Haven’s Kitchen is a recreational cooking school, specialty food shop, and event space. Located in a charming carriage house two blocks from Manhattan’s Union Square, our business is dedicated to the preparation and enjoyment of delicious, sustainable, seasonal food.
Haven’s Kitchen has quickly become a celebrated neighborhood café and gourmet shop, a one-of-a-kind event venue, and an ideal place to learn about cooking and sustainability. Most importantly, we have become a place to reconnect with food, our community, and each other.
We believe that personal wellness and the well-being of our planet are intricately and permanently connected. We hope to nurture that connection in as many ways as we can, and share our enthusiasm with everyone who walks through our front door.
Many of our classes are taught by chefs and small-business owners who are passionate about sharing their craft with others.
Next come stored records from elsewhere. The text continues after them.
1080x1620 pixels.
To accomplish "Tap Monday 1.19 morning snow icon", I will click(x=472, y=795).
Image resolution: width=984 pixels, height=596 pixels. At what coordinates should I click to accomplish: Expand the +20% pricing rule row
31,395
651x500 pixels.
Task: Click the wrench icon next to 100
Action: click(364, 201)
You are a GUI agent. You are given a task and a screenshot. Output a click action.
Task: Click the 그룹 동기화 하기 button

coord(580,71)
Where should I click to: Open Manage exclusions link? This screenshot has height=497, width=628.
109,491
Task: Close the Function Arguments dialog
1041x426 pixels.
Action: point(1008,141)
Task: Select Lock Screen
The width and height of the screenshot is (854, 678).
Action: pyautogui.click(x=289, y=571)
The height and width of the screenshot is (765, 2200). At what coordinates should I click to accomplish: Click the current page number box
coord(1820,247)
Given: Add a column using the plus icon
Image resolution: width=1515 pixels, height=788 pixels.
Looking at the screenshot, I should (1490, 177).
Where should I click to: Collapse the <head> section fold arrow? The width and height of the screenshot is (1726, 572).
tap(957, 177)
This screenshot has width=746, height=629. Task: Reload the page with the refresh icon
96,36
A graduate of Tulane University, Julia continued on to The Culinary Institute of America, accepting an extern position at Blue Hill at Stone Barns. After graduating, she went on to join Chef Keller’s Three Michelin Star-rated Per Se as a Chef de Partie, collaborating with the team to compose and execute nine-course tasting menus that changed daily. Two years later, Julia joined Chef Andrew Feinberg at Franny’s in Brooklyn.
Julia left restaurant kitchens to cook privately for families, affording her the opportunity to shop at farmstands daily and strengthen her skills and resourcefulness in a home kitchen.
When Julia met Ali, they connected over their love for cooking and educating others about the significance of eating sustainably grown foods. Julia is responsible for producing Haven’s Kitchen’s ingredient-driven menu style, curating our broad selection of cooking classes, and managing our staff and daily operations.